【第十二章】
銀とオパール
Silver and Opals
その二
3本の箒の店の前で3人はマンダンガス・フレッチャーに会います。彼はハリーの顔を見るとそそくさと逃げ出そうとします。その時、持っていたスーツケースを落としてしまい、中のものが地面に散乱します。そしてその中にはブラック家の紋章のついた銀製品が含まれていたのです。
ハリーは激怒。マンダンガスに掴みかかりますが、彼は姿くらましして逃げてしまいます。どうやらマンダンガスはグリモールドプレイスから盗んで来た物を売って商売しようとしているようです。
店に入ってもハリーの怒りは消えません。ハーマイオニーがバタービールを買ってきてくれて、マンダンガスのことはダンブルドアに話してどうにかしてもらおうと言ってその場は落ち着きます。
ハリーとハーマイオニーがマンダンガスのことを話している間、ロンは何かを見てボーーっとしてます。
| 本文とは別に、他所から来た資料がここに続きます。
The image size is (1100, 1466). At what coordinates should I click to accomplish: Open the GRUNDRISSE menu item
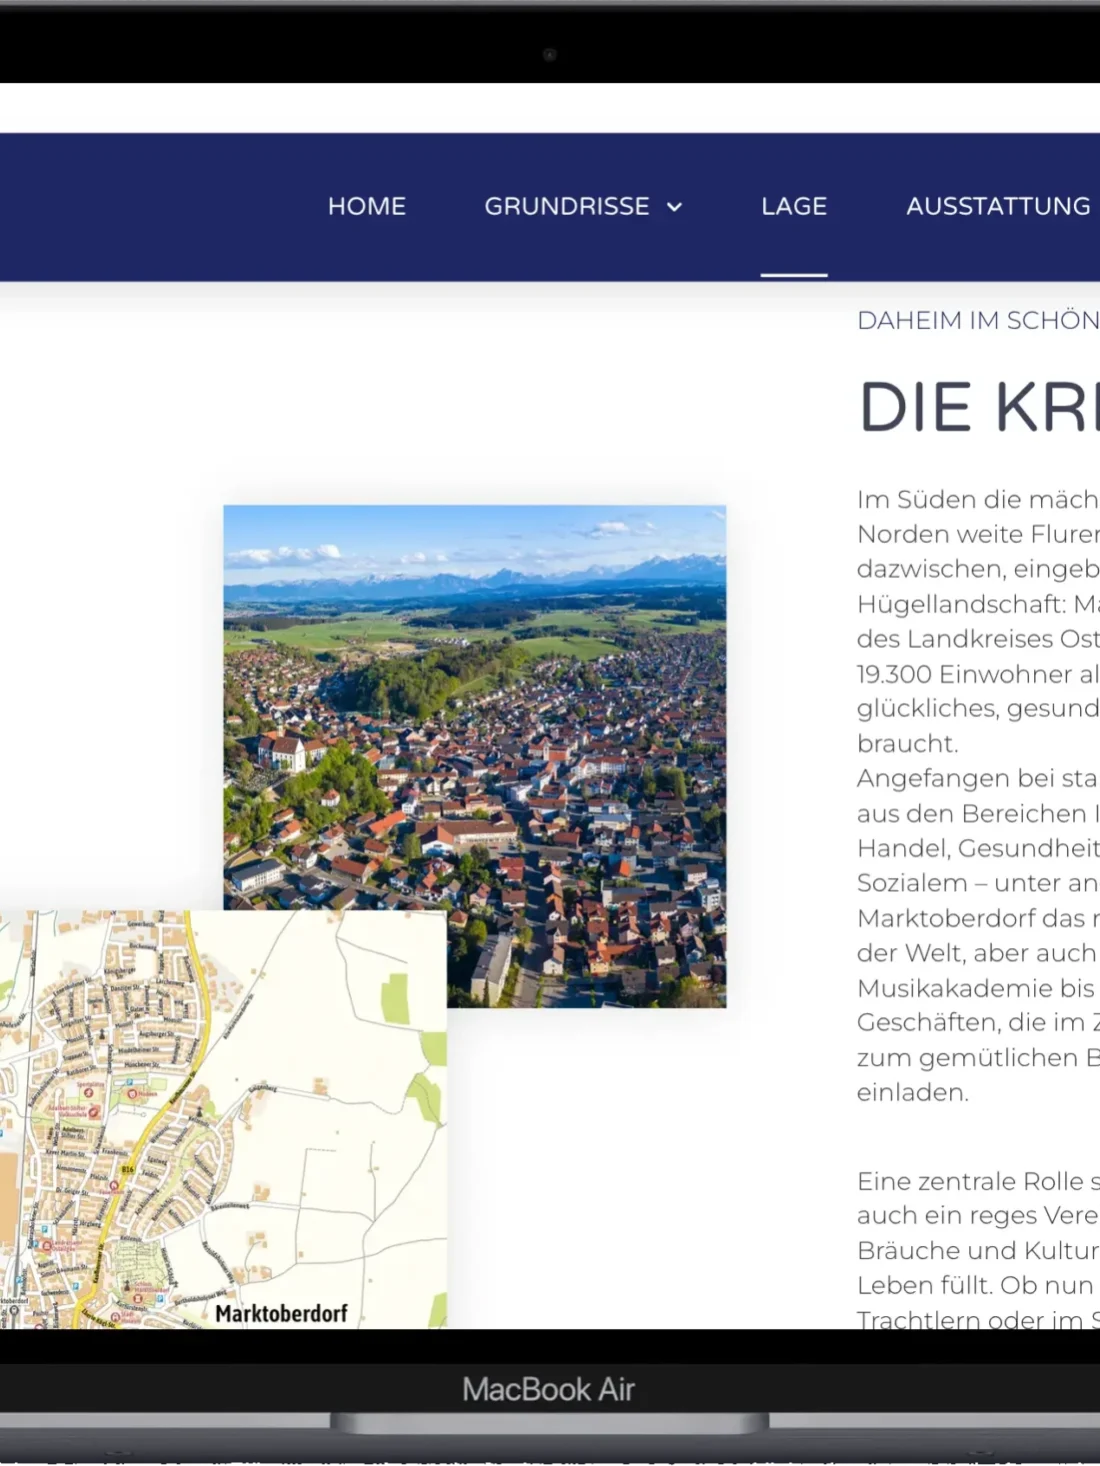click(x=566, y=206)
ハーマイオニーに何見てるの?と聞かれると別に、と答えて慌てて視線をそらせました。
ロンは店の経営者のマダム・ロスメルタの曲線美に見とれていたのです。そうと気付いたハーマイオニーの機嫌まで悪くなってしまいます。ゾンコのいたずら専門店は閉まってるし、スラグホーンはロンの存在を無視するし、マンダンガスの盗みを発見してしまうし、ロンは女の人に見とれてるし、外の天気は悪いし・・・ホグズミードにいても楽しくない!!と言うことで3人は学校に戻ることにします。
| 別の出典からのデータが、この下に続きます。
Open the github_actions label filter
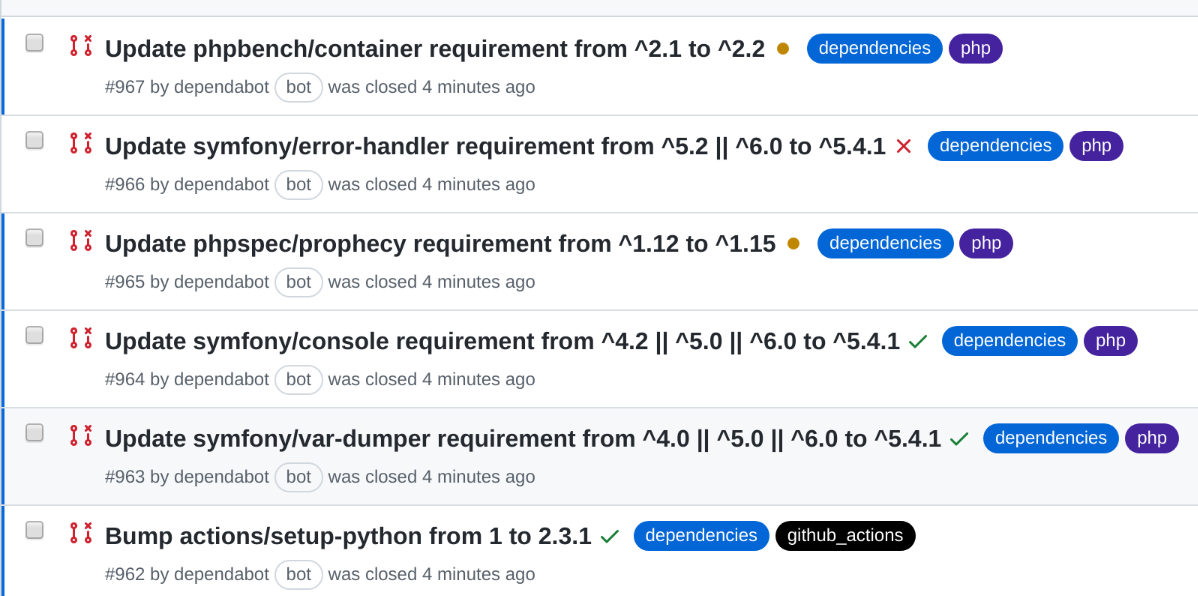Viewport: 1198px width, 596px height. (x=845, y=535)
3人はコートを着てマフラーを締め、外に出ます。厳しい風と雪はさっきよりもひどくなっています。ハリーは凍えそうな雪の中を歩きながらジニーのことを考えていました。‘ディーンとジニーは今頃カップルの集まるマダム・プディフットのカフェで寄り添っているんだろうな・・・’
するとハリーたちの前を歩いていたケイティ・ベルと友人のリーニーの声が聞こえてきます。その声はだんだん大きくなり、何か口論をしているようです。
3人がその2人に近付くと、ケイティは何か小さな箱を持っていて、それをリーニーと奪い合っています。ケイティがリーニーの奪い取ったその箱を奪い返したときに箱が地面に落ちて、中に入っていたものが飛び出してきました。
そしてその瞬間、ケイティは宙に浮かび両手を広げてまるで飛び立とうとでもしているような妙な体勢で浮かんでしまいました。彼女の両目は閉じられ、まるで何も感じていないような表情です。ハリー、ロン、ハーマイオニー、そしてリーニーはただ立ちすくんでその様子を見ていました。
その時突然、6フィート上空でケイティが目を見開き、苦しそうに悲鳴をあげ始めました。4人はとにかく彼女を地面に降ろそうと足を掴みますが、ケイティがもがき苦しむので大変です。何とか地面に降ろしたものの、ケイティは悲鳴をあげて苦しみ続けています。
ハリーは助けを呼びに学校に向かいます。途中でハグリッドに会い、彼を連れて急いでみんなのところへ。ハグリッドはケイティの様子を見て何も言わずに彼女を抱きかかえて急いで学校へと走り去って行きました。
ケイティと一緒にいたリーニーの話によると、ケイティは3本の箒でトイレに行き、戻ってくるとその箱を持っていたそうです。箱を学校に持ち帰って誰かに渡すと言うケイティに、リーニーはそんな訳の分からない物は持って帰らないほうがいいと言って2人は口論になり、箱の奪い合いになったそうです。
ハリーは箱から飛び出して地面に落ちた緑色の物を見ました。それは豪華に飾り付けられたオパールのネックレスでした。